::: TEXT PROVIDED :::
I spent 17 years in business, in marketing and advertising research. I am now Oglesby Professor of the American Heritage at Bradley University, Peoria, Illinois. For six years I was professor of business history at Harvard University Graduate School of Business Administration, where I also edited the Business History Review. I have also taught at Columbia University, The American University, and the State University of New York. I am the author of both scholarly and popular articles on the impact of the railroad on the American political economy, and two books that deal in whole or in part with various aspects of railroad history, notably the consequences of public regulatory policy vis a vis the railroads, and the qualities of effective railroad leadership. My major work, published as a book in 1976 by Oxford University Press, is a definitive biography of James J. Hill, based on exclusive access to his complete private and business papers, in which I deal at length with the evolution of western railroad strategy and administration.
:::
→ **THINGS TO DO**:
1. Write out the career summary above word for word and in full.
2. Repeat verbatim only the entries below from the line containing "Where should I click to: Select the Dimension" up to and including the line containing "coord(432,367)".
::: RECORDED DATA :::
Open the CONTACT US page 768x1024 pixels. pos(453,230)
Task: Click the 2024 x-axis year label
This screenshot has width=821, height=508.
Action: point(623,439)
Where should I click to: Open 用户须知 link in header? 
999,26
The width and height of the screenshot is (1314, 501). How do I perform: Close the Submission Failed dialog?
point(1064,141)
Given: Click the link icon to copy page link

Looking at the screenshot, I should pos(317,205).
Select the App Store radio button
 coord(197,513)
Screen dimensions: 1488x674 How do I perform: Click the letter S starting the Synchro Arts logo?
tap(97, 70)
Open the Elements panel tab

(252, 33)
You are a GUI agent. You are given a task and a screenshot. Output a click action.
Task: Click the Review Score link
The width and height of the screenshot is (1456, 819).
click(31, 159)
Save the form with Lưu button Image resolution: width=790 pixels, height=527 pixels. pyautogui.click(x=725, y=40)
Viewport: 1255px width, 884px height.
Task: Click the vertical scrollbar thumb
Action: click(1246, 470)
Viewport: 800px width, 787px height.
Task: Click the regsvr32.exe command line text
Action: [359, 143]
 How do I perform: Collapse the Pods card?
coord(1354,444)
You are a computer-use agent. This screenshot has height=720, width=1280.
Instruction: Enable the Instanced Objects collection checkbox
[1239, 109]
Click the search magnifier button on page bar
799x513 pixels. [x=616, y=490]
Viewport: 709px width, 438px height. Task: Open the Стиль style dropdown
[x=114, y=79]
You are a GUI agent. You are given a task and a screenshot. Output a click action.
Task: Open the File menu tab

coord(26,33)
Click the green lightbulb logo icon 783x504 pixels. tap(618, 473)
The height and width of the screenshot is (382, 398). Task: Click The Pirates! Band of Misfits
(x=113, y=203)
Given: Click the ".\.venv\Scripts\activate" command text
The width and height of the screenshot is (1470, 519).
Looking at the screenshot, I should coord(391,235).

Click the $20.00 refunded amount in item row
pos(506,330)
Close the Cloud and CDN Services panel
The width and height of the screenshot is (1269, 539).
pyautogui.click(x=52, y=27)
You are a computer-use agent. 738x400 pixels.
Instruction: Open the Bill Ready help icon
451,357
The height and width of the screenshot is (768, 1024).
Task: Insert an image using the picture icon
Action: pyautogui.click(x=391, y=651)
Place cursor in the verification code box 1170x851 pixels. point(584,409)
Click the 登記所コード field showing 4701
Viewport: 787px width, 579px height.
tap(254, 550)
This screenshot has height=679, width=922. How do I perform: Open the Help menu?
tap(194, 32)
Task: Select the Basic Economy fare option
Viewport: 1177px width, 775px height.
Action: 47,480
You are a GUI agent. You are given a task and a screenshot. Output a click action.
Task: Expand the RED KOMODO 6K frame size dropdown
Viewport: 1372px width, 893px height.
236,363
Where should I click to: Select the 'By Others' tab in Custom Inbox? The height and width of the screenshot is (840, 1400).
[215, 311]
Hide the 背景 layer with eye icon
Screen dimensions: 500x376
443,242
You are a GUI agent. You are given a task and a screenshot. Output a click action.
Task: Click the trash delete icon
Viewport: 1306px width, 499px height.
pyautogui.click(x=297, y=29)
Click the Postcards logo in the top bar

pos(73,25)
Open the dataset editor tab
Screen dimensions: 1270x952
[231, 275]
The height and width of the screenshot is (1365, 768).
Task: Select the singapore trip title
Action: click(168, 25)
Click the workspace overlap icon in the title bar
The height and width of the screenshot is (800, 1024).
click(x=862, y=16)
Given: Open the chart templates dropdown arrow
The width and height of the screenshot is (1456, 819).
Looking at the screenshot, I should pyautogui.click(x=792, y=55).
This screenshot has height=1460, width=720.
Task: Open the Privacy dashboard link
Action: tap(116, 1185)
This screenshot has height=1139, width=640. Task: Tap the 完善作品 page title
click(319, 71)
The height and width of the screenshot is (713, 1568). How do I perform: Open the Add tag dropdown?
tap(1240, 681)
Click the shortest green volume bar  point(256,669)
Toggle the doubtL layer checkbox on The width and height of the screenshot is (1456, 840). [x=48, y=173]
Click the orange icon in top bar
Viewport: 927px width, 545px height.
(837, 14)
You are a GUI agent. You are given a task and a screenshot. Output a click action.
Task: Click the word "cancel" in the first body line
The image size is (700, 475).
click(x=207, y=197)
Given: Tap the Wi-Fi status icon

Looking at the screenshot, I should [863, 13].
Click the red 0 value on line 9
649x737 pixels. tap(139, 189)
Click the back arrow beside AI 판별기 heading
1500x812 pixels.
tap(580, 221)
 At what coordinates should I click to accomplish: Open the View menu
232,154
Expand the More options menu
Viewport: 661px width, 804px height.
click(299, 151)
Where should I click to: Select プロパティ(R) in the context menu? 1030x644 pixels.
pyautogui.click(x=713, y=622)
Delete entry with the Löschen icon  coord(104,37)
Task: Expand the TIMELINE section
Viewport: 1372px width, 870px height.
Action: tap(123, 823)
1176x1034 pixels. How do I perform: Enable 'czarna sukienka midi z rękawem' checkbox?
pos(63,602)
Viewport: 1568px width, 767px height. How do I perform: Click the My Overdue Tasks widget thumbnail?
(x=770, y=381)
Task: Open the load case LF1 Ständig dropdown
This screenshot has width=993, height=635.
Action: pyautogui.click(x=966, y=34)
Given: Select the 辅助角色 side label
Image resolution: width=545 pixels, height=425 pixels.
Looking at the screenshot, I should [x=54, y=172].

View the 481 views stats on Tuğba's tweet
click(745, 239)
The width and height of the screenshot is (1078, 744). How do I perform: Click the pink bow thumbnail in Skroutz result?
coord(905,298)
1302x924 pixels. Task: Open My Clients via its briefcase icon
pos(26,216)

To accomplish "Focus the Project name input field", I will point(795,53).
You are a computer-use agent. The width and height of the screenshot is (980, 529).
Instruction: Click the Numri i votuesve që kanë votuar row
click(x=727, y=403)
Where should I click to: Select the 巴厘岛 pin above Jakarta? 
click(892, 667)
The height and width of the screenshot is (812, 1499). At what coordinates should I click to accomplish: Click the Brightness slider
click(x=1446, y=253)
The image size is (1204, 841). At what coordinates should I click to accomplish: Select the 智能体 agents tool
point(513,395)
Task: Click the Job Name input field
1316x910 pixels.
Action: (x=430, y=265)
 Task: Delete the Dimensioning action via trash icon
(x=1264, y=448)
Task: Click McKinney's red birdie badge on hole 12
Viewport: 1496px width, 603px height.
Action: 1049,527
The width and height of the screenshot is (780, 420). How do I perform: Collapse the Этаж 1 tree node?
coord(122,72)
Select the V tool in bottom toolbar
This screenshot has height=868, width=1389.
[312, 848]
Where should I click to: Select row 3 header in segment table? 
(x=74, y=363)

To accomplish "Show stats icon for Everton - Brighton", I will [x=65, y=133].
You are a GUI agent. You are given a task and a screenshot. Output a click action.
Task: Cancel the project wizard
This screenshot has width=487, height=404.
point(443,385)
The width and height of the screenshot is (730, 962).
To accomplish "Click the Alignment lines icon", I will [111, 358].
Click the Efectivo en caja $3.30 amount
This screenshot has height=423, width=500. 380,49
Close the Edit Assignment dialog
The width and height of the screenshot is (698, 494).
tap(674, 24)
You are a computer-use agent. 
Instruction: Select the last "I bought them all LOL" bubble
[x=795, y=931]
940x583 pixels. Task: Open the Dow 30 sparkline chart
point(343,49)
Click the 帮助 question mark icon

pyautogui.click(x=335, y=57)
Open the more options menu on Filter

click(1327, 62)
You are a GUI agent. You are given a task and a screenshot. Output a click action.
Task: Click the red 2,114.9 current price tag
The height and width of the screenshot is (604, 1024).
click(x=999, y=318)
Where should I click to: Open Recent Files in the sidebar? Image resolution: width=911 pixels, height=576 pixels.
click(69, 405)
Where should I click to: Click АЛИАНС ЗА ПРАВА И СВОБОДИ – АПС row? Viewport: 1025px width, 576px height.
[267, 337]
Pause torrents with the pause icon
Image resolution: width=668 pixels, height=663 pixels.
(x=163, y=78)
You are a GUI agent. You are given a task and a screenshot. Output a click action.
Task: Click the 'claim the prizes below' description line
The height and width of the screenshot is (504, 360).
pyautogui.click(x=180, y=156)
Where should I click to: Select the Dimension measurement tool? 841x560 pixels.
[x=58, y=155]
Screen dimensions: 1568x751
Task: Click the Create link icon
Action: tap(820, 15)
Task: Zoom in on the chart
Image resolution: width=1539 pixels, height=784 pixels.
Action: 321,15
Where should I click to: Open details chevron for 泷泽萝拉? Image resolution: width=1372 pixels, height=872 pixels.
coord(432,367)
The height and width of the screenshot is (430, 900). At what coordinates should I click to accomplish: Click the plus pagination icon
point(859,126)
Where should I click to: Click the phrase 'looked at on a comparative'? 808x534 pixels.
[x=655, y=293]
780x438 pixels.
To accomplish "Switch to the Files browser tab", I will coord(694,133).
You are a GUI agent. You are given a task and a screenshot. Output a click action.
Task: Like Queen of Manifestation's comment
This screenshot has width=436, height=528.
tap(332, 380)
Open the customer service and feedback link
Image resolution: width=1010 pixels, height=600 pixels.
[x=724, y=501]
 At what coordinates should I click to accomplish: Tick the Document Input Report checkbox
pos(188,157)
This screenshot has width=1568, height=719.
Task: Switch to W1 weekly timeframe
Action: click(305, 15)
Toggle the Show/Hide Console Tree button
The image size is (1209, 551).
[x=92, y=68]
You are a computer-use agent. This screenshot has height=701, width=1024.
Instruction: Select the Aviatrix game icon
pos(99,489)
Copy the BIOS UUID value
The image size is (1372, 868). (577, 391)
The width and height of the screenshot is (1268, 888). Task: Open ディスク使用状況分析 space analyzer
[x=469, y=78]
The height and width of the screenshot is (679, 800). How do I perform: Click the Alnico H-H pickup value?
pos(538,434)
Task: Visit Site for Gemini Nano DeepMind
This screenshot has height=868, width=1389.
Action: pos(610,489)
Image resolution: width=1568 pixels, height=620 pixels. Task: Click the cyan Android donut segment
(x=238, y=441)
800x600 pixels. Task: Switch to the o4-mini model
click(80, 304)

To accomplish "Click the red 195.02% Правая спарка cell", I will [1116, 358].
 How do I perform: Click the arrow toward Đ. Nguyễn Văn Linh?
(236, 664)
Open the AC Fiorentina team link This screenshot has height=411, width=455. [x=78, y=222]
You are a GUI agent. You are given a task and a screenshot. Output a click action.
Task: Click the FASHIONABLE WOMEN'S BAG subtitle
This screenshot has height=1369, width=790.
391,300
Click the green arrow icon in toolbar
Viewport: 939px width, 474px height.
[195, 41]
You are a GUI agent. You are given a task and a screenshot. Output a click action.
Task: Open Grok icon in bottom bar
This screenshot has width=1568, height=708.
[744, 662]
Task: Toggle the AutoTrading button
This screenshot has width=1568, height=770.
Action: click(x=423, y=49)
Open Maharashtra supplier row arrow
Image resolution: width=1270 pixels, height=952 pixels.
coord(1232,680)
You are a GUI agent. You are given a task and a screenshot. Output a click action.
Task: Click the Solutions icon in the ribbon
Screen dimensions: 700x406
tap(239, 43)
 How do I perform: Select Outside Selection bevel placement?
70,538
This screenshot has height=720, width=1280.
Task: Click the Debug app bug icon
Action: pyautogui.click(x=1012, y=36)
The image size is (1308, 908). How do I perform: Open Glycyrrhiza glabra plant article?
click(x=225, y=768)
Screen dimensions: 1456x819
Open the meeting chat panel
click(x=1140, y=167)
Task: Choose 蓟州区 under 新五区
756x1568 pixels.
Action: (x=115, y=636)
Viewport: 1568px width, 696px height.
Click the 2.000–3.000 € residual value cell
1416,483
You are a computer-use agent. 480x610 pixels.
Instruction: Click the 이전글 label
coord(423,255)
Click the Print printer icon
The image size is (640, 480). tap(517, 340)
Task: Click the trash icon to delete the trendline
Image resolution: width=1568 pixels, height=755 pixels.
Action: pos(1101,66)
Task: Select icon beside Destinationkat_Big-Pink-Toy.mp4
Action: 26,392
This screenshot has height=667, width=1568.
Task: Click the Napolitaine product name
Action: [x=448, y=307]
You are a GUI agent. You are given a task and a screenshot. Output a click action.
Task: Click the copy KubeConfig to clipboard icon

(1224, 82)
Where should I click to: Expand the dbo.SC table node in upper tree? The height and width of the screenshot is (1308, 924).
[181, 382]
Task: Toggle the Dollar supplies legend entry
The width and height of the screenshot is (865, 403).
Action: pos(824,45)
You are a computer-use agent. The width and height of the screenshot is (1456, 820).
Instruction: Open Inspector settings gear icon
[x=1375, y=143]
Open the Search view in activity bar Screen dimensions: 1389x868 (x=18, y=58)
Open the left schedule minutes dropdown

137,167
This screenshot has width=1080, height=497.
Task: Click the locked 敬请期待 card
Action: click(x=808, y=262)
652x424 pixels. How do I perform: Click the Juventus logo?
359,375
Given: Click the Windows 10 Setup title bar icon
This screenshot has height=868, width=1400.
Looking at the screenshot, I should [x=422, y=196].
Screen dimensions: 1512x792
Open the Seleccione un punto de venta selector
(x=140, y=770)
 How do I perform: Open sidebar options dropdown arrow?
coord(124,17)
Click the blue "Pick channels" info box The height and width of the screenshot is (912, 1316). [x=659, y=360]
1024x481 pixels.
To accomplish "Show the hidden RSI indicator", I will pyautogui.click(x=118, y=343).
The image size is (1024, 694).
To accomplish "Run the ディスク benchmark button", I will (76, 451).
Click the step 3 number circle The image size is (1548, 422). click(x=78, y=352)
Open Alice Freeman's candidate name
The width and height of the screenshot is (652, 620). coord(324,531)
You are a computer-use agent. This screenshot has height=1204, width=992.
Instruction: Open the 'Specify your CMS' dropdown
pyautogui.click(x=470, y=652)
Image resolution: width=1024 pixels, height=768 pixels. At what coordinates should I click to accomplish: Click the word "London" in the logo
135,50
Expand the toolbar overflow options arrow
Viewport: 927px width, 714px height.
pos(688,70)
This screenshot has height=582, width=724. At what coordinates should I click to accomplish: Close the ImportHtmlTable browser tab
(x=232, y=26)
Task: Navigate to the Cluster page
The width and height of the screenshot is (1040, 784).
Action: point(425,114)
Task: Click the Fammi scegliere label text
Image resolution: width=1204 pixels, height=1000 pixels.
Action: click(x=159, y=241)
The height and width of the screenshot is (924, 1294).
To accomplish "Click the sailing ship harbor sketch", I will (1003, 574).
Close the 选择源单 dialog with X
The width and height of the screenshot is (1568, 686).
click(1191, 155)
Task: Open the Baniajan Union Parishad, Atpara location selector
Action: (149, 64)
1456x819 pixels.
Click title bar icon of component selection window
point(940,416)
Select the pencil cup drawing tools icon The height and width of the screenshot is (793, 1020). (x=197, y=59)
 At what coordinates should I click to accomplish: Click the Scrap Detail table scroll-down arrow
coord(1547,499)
:::
→ **ANSWERS GIVEN**:
1.
I spent 17 years in business, in marketing and advertising research. I am now Oglesby Professor of the American Heritage at Bradley University, Peoria, Illinois. For six years I was professor of business history at Harvard University Graduate School of Business Administration, where I also edited the Business History Review. I have also taught at Columbia University, The American University, and the State University of New York. I am the author of both scholarly and popular articles on the impact of the railroad on the American political economy, and two books that deal in whole or in part with various aspects of railroad history, notably the consequences of public regulatory policy vis a vis the railroads, and the qualities of effective railroad leadership. My major work, published as a book in 1976 by Oxford University Press, is a definitive biography of James J. Hill, based on exclusive access to his complete private and business papers, in which I deal at length with the evolution of western railroad strategy and administration.

2.
Where should I click to: Select the Dimension measurement tool? 841x560 pixels.
[x=58, y=155]
Screen dimensions: 1568x751
Task: Click the Create link icon
Action: tap(820, 15)
Task: Zoom in on the chart
Image resolution: width=1539 pixels, height=784 pixels.
Action: 321,15
Where should I click to: Open details chevron for 泷泽萝拉? Image resolution: width=1372 pixels, height=872 pixels.
coord(432,367)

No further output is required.